Nothing in the records may be left out or altered; reproduce them all exactly.

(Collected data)
⁂

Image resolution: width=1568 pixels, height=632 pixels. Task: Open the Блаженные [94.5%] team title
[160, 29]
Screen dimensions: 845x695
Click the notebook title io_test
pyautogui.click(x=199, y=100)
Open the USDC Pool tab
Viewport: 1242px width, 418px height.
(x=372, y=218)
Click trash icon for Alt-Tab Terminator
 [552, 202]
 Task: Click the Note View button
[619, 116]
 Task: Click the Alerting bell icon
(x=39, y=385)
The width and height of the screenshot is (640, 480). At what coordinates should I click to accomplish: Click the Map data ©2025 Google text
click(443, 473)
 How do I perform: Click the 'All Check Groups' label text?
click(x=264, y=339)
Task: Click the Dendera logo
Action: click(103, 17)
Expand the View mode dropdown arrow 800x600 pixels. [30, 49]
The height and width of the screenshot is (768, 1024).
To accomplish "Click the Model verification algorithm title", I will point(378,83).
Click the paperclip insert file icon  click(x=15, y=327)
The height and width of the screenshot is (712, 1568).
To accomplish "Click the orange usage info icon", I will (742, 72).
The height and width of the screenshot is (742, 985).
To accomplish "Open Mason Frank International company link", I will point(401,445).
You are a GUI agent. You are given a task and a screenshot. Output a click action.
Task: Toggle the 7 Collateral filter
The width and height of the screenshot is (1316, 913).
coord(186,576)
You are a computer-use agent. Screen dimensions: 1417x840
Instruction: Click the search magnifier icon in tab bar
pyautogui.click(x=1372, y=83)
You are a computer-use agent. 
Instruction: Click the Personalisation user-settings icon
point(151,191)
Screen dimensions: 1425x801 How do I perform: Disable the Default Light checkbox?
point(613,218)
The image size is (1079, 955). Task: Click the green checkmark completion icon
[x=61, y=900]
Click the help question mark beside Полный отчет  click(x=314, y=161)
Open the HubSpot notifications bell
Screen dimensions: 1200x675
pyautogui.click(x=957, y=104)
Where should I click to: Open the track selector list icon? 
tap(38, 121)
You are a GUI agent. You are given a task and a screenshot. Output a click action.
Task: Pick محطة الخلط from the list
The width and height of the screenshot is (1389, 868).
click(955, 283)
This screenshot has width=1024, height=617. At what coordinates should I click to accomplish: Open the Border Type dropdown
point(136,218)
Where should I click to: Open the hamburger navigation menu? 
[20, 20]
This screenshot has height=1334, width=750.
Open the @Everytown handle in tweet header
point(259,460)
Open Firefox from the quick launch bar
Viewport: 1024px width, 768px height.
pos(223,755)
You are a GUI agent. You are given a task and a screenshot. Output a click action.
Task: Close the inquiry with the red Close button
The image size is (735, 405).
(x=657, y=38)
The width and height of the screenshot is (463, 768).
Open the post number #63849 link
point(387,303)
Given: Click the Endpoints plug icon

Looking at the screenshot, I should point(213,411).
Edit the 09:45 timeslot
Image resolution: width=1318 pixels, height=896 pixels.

⁂

◆ **Answer space**
Image resolution: width=1568 pixels, height=632 pixels. Task: Open the Блаженные [94.5%] team title
[160, 29]
Screen dimensions: 845x695
Click the notebook title io_test
pyautogui.click(x=199, y=100)
Open the USDC Pool tab
Viewport: 1242px width, 418px height.
(x=372, y=218)
Click trash icon for Alt-Tab Terminator
 [552, 202]
 Task: Click the Note View button
[619, 116]
 Task: Click the Alerting bell icon
(x=39, y=385)
The width and height of the screenshot is (640, 480). At what coordinates should I click to accomplish: Click the Map data ©2025 Google text
click(443, 473)
 How do I perform: Click the 'All Check Groups' label text?
click(x=264, y=339)
Task: Click the Dendera logo
Action: click(103, 17)
Expand the View mode dropdown arrow 800x600 pixels. [30, 49]
The height and width of the screenshot is (768, 1024).
To accomplish "Click the Model verification algorithm title", I will point(378,83).
Click the paperclip insert file icon  click(x=15, y=327)
The height and width of the screenshot is (712, 1568).
To accomplish "Click the orange usage info icon", I will (742, 72).
The height and width of the screenshot is (742, 985).
To accomplish "Open Mason Frank International company link", I will point(401,445).
You are a GUI agent. You are given a task and a screenshot. Output a click action.
Task: Toggle the 7 Collateral filter
The width and height of the screenshot is (1316, 913).
coord(186,576)
You are a computer-use agent. Screen dimensions: 1417x840
Instruction: Click the search magnifier icon in tab bar
pyautogui.click(x=1372, y=83)
You are a computer-use agent. 
Instruction: Click the Personalisation user-settings icon
point(151,191)
Screen dimensions: 1425x801 How do I perform: Disable the Default Light checkbox?
point(613,218)
The image size is (1079, 955). Task: Click the green checkmark completion icon
[x=61, y=900]
Click the help question mark beside Полный отчет  click(x=314, y=161)
Open the HubSpot notifications bell
Screen dimensions: 1200x675
pyautogui.click(x=957, y=104)
Where should I click to: Open the track selector list icon? 
tap(38, 121)
You are a GUI agent. You are given a task and a screenshot. Output a click action.
Task: Pick محطة الخلط from the list
The width and height of the screenshot is (1389, 868).
click(955, 283)
This screenshot has width=1024, height=617. At what coordinates should I click to accomplish: Open the Border Type dropdown
point(136,218)
Where should I click to: Open the hamburger navigation menu? 
[20, 20]
This screenshot has height=1334, width=750.
Open the @Everytown handle in tweet header
point(259,460)
Open Firefox from the quick launch bar
Viewport: 1024px width, 768px height.
pos(223,755)
You are a GUI agent. You are given a task and a screenshot. Output a click action.
Task: Close the inquiry with the red Close button
The image size is (735, 405).
(x=657, y=38)
The width and height of the screenshot is (463, 768).
Open the post number #63849 link
point(387,303)
Given: Click the Endpoints plug icon

Looking at the screenshot, I should point(213,411).
Edit the 09:45 timeslot
Image resolution: width=1318 pixels, height=896 pixels.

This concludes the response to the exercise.